"""

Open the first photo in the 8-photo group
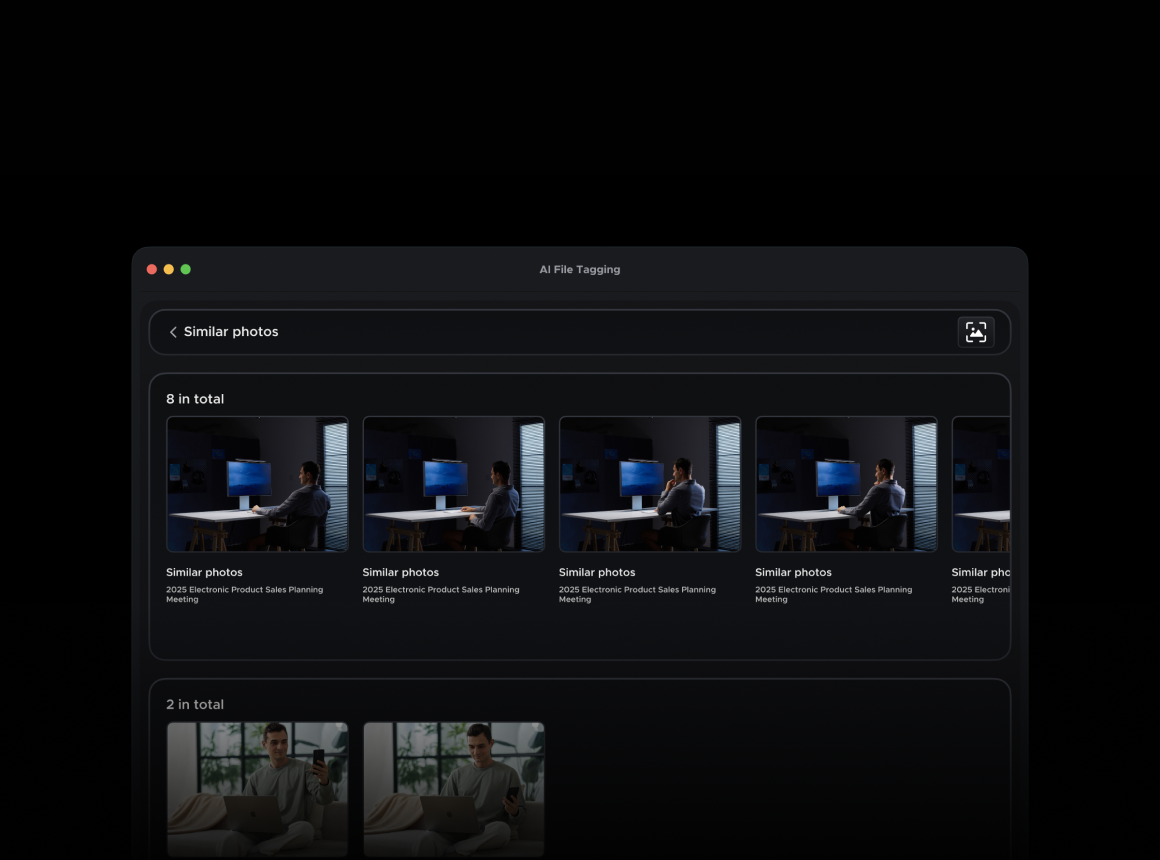The height and width of the screenshot is (860, 1160). 257,484
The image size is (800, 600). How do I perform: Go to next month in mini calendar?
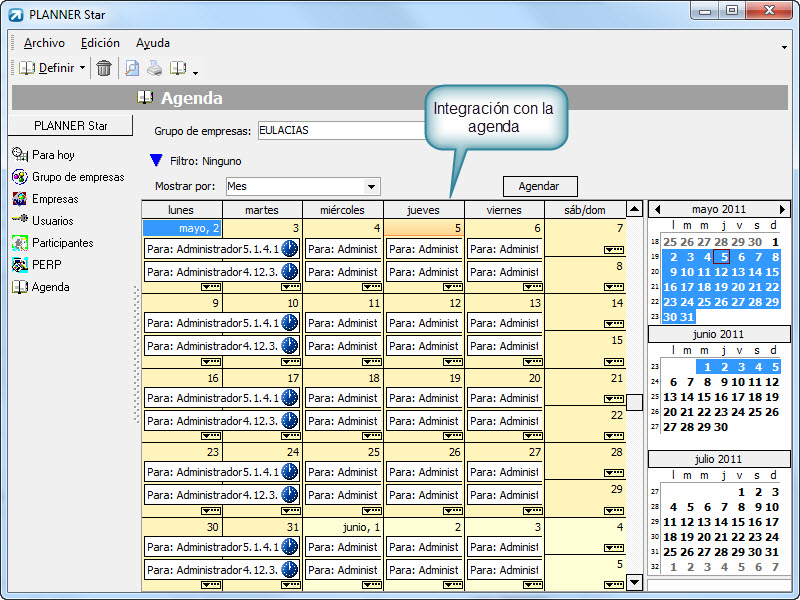783,209
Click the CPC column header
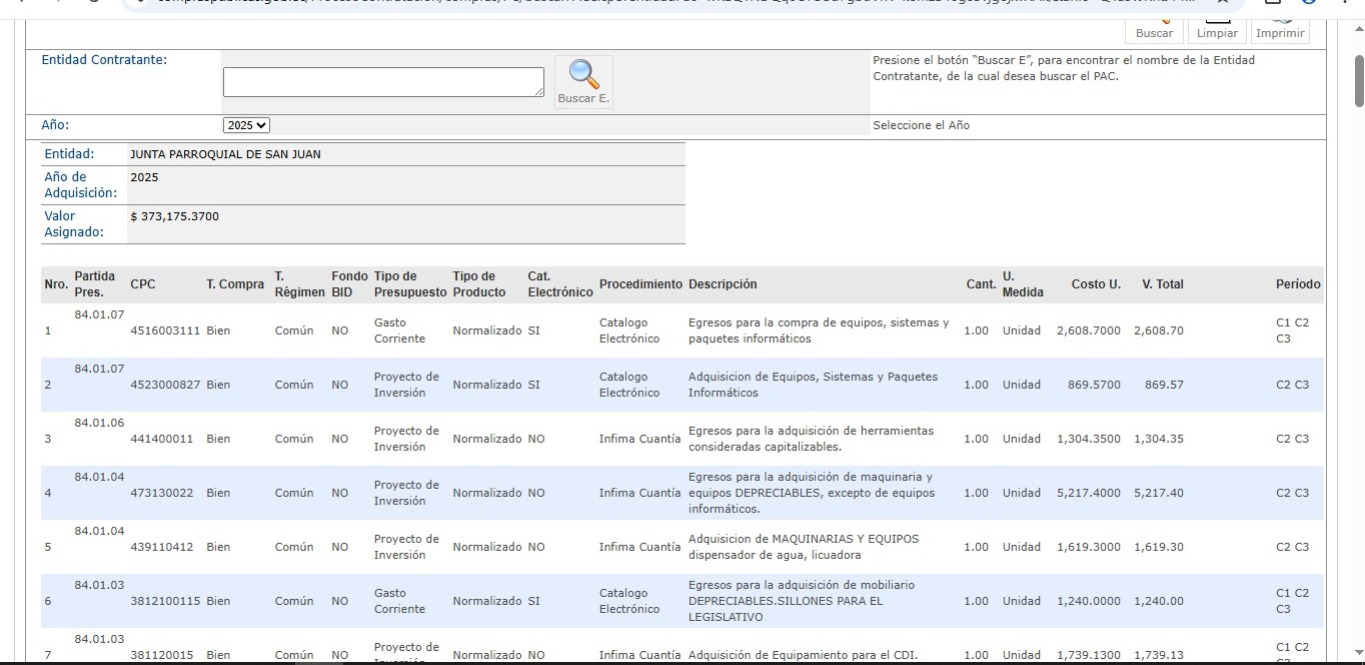The height and width of the screenshot is (665, 1365). 142,284
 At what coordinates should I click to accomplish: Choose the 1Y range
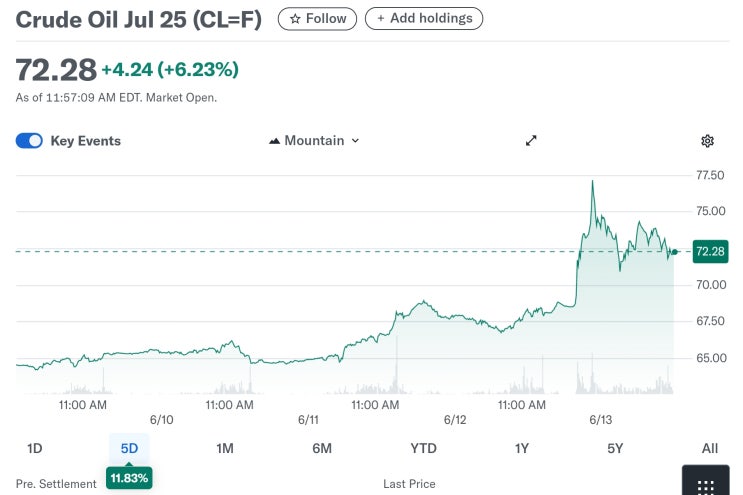pyautogui.click(x=522, y=448)
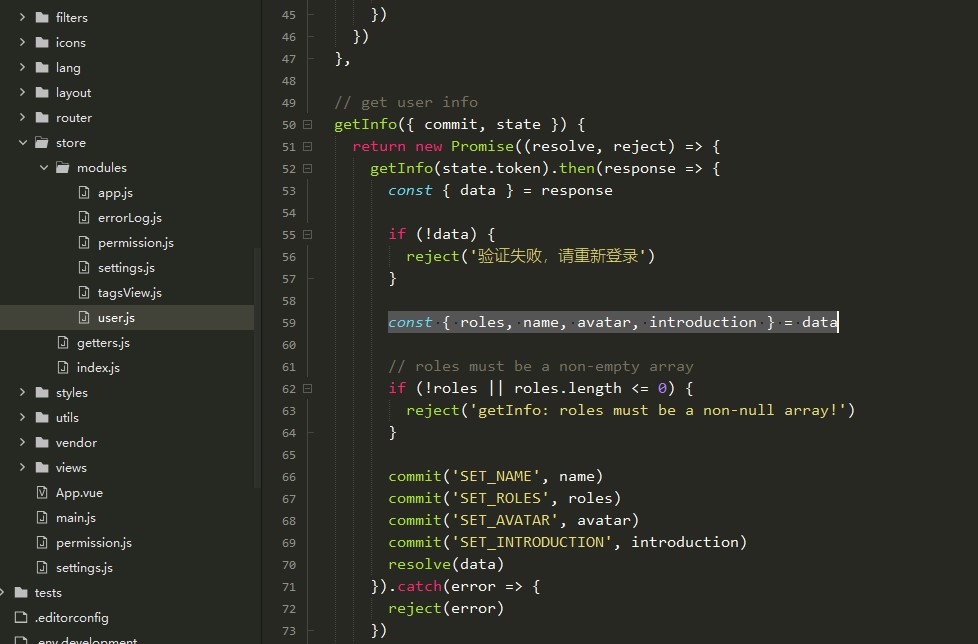The height and width of the screenshot is (644, 978).
Task: Click line number 59 in the gutter
Action: click(x=288, y=322)
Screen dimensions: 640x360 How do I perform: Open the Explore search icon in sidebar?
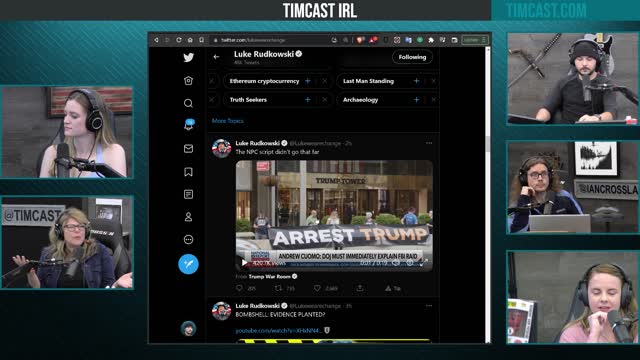point(188,103)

"""

» **Try it**:
Repeat the preceding records exactly but drop the images.

» **Output**:
Open the first photo in the 8-photo group
The height and width of the screenshot is (860, 1160). 257,484
The image size is (800, 600). How do I perform: Go to next month in mini calendar?
783,209
Click the CPC column header
The height and width of the screenshot is (665, 1365). 142,284
 At what coordinates should I click to accomplish: Choose the 1Y range
pyautogui.click(x=522, y=448)
The height and width of the screenshot is (644, 978).
Task: Click line number 59 in the gutter
Action: click(x=288, y=322)
Screen dimensions: 640x360 How do I perform: Open the Explore search icon in sidebar?
point(188,103)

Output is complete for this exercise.